More than 500 people packed a high school auditorium in Vancouver while another 175 or so were unable to get inside. And virtually everyone who got a chance to address the Vancouver Democrat were harshly critical – including several who said they had been long-time supporters and friends.
“You have just broken my heart,” said Phil Massey, a Vancouver ship’s pilot who wasn’t swayed by Baird’s explanation that the U.S. was finally starting to make some progress in bringing peace to Iraq. “You have screwed up, my friend. You have screwed up and you have to change course.”
That was two hours into the meeting and the crowd was still loaded for bear as the room broke into loud applause. At several points in the evening, Baird simply leaned against the stage with his arms folded, his head down as he let the crowd vent. But he also vigorously disputed several points made by the speakers and defended his independence from the Bush administration. He insisted that he is taking the courageous path.
“The easiest thing in the world would have been to go over there…and just say, using partisan rhetoric, ‘Get out now,'” he said.

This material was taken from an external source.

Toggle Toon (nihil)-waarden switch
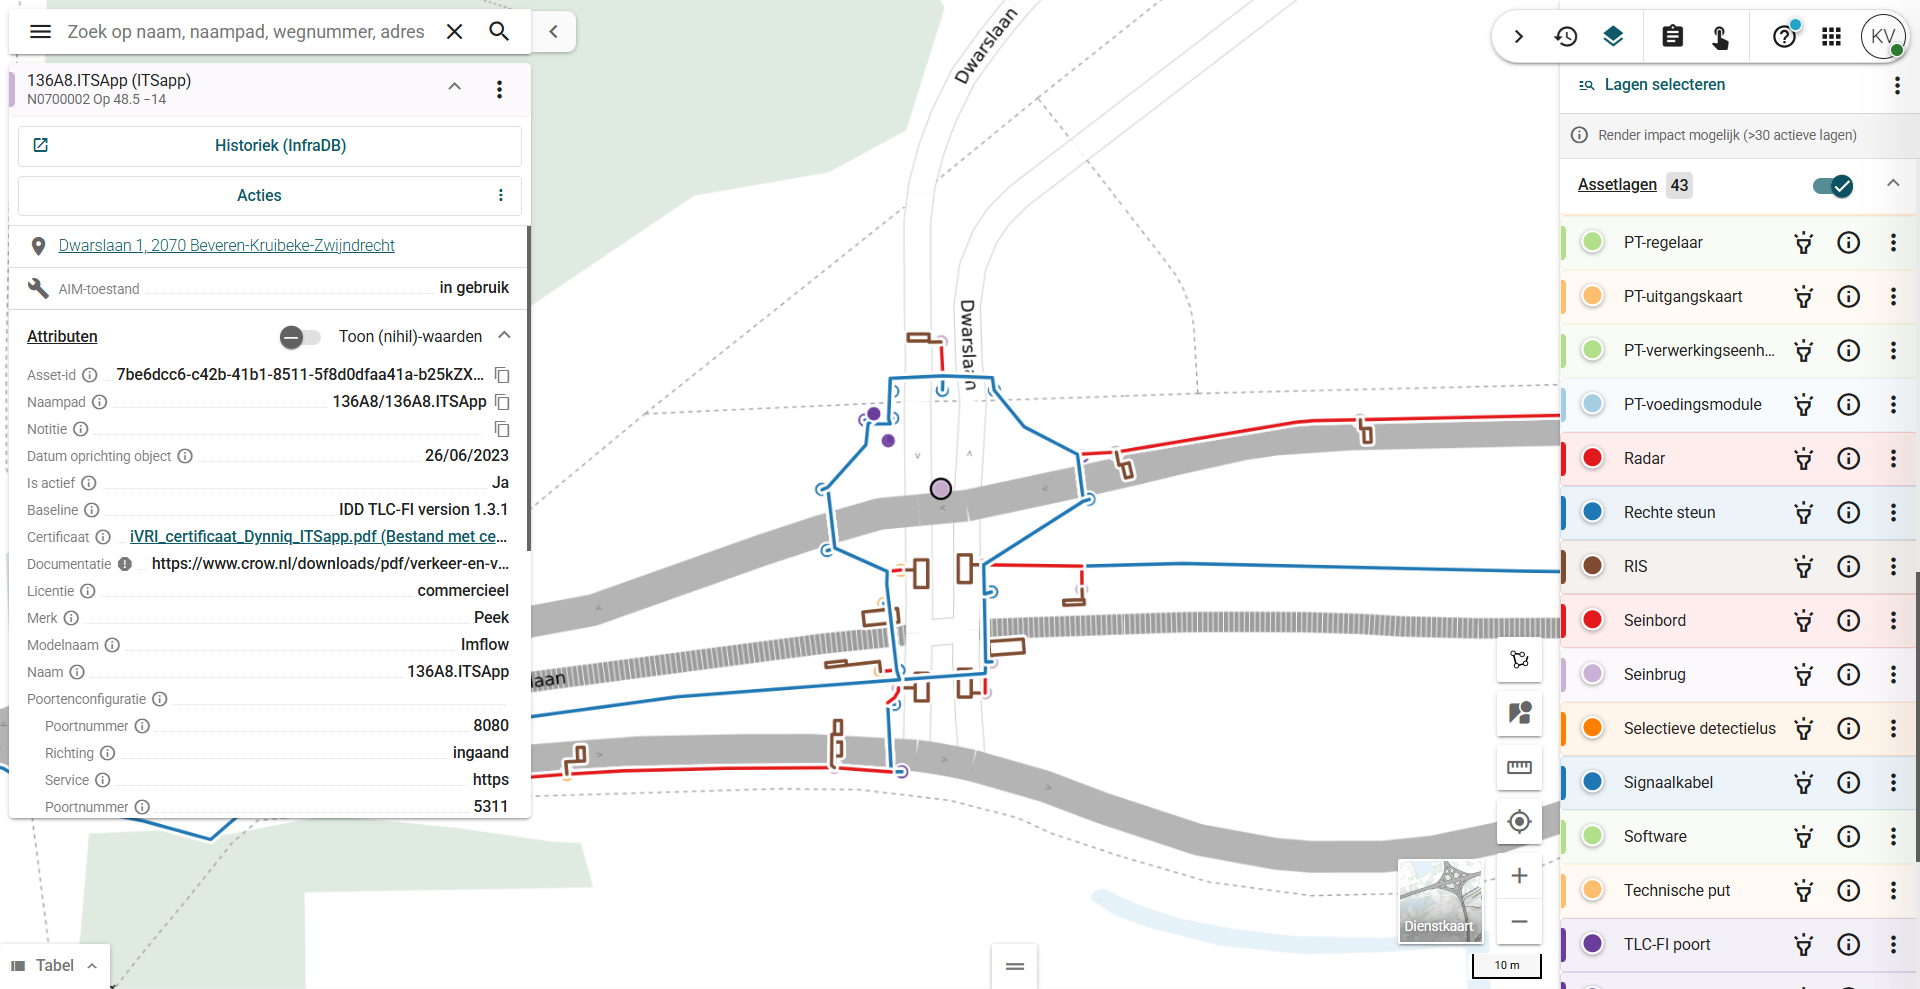click(299, 337)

Such voters/Olbermann fans aren’t interested in hearing anything about troops or families who support the war, and certainly aren’t interested in hearing about the on-the-ground realities in Iraq unless they’re unrelentingly negative.
One woman told him the blood of the troops was now on his hands, and several said he was violating the wishes of his constituents.
“We don’t care what your convictions are,” said Jan Lustig of Vancouver. “You are here to represent us.”
Looking a little bit farther afield, just in the past week we’ve had several newspapers censor Opus comics that gently mocked hippies and Islamic radicals, with the Washington Post leading the way by seeking Muslims’ opinions on the cartoons prior to running them (and, ultimately, deciding to spike the cartoons based on part on the Muslims’ reaction). And before that, CNN covered the Mohammed cartoon jihad by spiking those cartoons and instead running a photo of the dung Mary “art.”
I’m not suggesting other than what I’m seeing, which is a media that employs many people who see themselves not as reporters or conduits of information, but as deciders. And the decisions they make tend to skew in one direction.